◆ **What is asked**: Gather each line in the rows below that contains the word "heading", and copy those lines unchanged.

◇ ◇ ◇ ◇ ◇

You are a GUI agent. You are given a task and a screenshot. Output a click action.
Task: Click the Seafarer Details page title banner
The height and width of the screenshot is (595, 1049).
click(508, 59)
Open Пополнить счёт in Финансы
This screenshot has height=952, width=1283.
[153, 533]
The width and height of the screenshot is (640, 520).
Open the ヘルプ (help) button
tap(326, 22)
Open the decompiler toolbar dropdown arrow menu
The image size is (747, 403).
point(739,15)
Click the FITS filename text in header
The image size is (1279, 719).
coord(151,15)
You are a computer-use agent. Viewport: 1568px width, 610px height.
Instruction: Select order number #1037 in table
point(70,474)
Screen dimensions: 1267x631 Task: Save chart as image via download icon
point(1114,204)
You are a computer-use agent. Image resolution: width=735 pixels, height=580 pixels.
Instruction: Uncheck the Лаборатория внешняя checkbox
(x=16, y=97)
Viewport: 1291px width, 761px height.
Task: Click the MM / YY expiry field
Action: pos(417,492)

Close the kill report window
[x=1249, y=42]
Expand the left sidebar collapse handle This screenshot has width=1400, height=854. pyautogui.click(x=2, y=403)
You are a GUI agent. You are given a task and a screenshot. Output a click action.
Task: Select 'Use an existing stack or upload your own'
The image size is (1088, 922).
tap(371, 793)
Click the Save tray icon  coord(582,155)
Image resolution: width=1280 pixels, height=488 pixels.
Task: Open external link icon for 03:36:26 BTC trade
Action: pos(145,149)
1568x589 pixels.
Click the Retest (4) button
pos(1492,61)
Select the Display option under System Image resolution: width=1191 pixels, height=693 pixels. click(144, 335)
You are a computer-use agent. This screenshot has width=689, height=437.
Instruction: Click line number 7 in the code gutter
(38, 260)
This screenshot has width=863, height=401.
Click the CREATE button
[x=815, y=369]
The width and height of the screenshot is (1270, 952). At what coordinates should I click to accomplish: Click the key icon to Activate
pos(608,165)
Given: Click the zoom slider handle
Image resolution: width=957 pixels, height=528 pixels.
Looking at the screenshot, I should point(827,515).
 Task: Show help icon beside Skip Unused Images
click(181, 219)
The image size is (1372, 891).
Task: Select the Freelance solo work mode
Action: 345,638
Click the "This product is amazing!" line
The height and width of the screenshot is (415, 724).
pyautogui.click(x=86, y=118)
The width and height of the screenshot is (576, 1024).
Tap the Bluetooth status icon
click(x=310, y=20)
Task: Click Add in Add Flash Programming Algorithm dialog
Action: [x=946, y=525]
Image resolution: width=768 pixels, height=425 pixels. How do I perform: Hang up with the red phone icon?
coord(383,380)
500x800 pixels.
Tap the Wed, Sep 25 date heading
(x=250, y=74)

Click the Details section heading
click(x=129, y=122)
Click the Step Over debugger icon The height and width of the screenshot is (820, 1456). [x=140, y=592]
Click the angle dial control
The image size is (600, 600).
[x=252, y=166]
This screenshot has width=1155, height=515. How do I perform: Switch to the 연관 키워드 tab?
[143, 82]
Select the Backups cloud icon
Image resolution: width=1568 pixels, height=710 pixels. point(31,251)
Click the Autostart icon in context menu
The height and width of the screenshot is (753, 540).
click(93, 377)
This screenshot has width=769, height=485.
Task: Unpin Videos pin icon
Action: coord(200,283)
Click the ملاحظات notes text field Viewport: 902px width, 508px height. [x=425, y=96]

◇ ◇ ◇ ◇ ◇

◆ **Exercise output**:
Tap the Wed, Sep 25 date heading
Click the Details section heading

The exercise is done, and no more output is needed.